Coleman’s trick today — asking that ballots in piles 1-4 be included, is an interesting trick, but in the end, I don’t think it will help him. He went to court initially to oppose even sorting into the five piles, and lost, and was told to agree to a process, which apparently he did. He did not raise the question of wrongly rejected’s being in piles 1-4, and he lost on the overall question of counting all ballots that did not clearly meet the disqualifications of state law that define those piles, so the scope of the court order in which he has been ordered to participate does not include anything in piles 1-4. It may be that either Franken or the SoS and AG have to go back to the supremes for a clarification of scope — but I don’t think that would take all that long, particularly as the Court apparently reviewed the agreement on rules and process last week, on which they predicated their extension of time.
But it was only listening to Richie today that I finally understood where that order for candidates/campaigns to cooperate came from — it is in Anderson v. Rolvaag. And just too much about how you do a recount in Minnesota Law comes from that leading decision. If the Legislature wants to change it — fine, they can do it when we are not recounting an election, and it may well be they should consider what happens when no agreement can be reached between reasonable sides, but “settled law” should not be busted open on a whim. And this is a conservative court, so they are just being properly conservative and sticking with settled law.

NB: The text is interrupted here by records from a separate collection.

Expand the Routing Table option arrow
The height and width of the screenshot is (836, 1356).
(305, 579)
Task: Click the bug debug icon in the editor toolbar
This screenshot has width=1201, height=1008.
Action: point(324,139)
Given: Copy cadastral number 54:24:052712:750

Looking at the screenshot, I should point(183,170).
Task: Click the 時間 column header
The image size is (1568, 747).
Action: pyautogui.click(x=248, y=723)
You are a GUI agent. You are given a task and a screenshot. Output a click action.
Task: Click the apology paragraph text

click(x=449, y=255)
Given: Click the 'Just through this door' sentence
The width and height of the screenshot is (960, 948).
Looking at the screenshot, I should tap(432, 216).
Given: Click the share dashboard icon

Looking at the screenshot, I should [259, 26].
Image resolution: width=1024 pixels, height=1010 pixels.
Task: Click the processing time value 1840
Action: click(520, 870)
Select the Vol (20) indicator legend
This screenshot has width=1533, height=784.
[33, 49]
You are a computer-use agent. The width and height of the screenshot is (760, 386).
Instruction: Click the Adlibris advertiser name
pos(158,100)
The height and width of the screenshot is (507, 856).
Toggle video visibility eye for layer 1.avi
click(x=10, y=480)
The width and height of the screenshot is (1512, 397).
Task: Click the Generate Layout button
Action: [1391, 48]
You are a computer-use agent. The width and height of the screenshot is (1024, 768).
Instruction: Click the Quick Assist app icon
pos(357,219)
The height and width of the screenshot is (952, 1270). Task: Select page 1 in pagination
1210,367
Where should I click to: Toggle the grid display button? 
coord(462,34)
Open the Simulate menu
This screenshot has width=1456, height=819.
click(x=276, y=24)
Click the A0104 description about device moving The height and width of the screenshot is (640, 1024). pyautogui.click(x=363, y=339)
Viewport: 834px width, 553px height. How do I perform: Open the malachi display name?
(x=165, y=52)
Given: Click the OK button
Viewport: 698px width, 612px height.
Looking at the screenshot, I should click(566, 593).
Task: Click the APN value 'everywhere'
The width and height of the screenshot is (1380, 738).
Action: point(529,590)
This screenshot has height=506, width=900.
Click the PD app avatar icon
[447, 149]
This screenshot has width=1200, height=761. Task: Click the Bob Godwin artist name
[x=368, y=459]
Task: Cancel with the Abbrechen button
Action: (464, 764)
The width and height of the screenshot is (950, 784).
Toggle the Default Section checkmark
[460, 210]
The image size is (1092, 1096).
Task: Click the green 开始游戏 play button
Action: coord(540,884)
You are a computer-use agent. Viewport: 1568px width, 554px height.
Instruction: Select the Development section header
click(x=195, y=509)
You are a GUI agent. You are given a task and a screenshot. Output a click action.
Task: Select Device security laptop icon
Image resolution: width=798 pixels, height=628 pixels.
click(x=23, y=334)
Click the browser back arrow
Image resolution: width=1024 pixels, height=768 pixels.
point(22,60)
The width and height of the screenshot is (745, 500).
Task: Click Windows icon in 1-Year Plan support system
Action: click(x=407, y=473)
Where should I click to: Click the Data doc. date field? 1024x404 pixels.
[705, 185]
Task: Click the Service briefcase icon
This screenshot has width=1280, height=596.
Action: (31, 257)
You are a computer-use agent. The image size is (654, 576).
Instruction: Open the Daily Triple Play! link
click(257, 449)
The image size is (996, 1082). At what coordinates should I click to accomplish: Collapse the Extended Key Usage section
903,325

I do think there will be individual petitions, (That possibility is apparently in State Law,) and I expect there will need to be a return to the court for clarification of the scope of their order, (Just Pile Five), but I also think it is almost over.
For those who are not “learned in Minnesota Recount History” the case, Anderson v. Rolvaag was the final Supreme Court decision in a recount of a Governor’s race that ended up on election night favoring Anderson by about 90 votes, and after five months of court going and arguing and finally recounting all the ballots under court supervision, ended up with Karl Rolvaag becoming Governor in March of 1963, by about 90 votes in Rolvaag’s favor.
One could say that precisely recounting elections is something of a Civil Religion in Minnesota. Along with winter ice fishing, it is something to do before the seed companies send you what you ordered and you have to get busy.
This is extremely helpful. Thanks!
Thank you, Sara, that was most enlightening, perspective-wise.
Truly appreciate the background information.